DEAR MISS MANNERS: My husband saw an acquaintance of ours who said to him, "(My wife) says to tell you to have your wife call her. It's our turn to have you to dinner."
Both of us are somewhat new to our city. We had them to dinner once about six months ago, and neither my husband nor I enjoyed the evening as much as we might have, although it wasn't disastrous. She is more interested in material things than we are, and he is somewhat argumentative -- although not obnoxiously so.
Some weeks later, they took us to dinner at a very nice restaurant. We were not aware that they intended to pay for the dinner, but after making the appropriate efforts to share the bill, we accepted their insistent generosity with thanks. That evening was no more pleasurable than the first, although there was nothing odious about either dinner.
The issue is somewhat complicated by the fact that the gentleman and I have been in the same discussion group for about a year, so I will see him again on a casual but professional basis.
I wonder if I'm correct in thinking I should not call said wife. First of all, I think they should call us if they want to invite us, but -- more to the point -- we really don't want to develop this acquaintanceship any further.
GENTLE READER: Calling people to remind them to issue you an invitation is not the way invitations work. It is also infinitely harder to decline an offer that one has oneself initiated.
Tell your husband to ignore the request.

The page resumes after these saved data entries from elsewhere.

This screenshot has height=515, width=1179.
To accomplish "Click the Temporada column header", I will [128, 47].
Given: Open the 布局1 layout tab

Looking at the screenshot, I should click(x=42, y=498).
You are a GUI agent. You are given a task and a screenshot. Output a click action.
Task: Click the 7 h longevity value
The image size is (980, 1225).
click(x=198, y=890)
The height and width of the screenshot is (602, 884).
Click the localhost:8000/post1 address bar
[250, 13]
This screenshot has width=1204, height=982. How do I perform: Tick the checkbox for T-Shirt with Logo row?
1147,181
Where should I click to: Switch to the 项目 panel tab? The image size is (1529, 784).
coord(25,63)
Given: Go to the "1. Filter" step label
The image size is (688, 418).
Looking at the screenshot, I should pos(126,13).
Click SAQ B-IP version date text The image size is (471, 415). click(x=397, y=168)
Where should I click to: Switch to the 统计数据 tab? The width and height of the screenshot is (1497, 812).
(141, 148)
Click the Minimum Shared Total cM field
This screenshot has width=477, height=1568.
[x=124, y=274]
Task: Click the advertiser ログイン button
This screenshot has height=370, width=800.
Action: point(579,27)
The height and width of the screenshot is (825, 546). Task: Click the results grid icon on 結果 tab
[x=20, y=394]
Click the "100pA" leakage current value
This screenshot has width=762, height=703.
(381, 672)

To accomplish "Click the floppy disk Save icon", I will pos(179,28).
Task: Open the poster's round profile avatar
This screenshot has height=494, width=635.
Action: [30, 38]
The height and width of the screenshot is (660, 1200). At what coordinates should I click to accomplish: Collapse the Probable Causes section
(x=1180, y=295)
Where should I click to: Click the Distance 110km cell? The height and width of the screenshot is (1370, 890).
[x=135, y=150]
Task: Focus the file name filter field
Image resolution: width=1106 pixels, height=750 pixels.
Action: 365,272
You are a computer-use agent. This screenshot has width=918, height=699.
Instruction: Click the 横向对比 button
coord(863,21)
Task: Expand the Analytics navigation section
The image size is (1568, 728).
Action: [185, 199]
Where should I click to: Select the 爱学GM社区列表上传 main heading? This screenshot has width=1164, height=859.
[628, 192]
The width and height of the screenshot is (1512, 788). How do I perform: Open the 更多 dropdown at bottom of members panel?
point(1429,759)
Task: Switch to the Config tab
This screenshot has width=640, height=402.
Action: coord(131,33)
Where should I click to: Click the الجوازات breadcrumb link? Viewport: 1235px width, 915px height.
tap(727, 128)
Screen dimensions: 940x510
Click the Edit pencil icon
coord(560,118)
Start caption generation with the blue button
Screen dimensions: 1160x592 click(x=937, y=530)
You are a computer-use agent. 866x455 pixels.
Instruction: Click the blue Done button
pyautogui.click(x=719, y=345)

If he is questioned by the other husband, he may say, "I got confused by all the pronouns. Please tell your wife that Mary Pat is happy to receive her call."
At which point, Miss Manners assures you, you may decline using whatever excuse you wish. Except for the truth: that the couple is "meh" and not really worth your time. Because even if that is more to the point, it is not the point that will get you out of this politely.
(Please send your questions to Miss Manners at her website, www.missmanners.com; to her email, firstname.lastname@example.org; or through postal mail to Miss Manners, Andrews McMeel Syndication, 1130 Walnut St., Kansas City, MO 64106.)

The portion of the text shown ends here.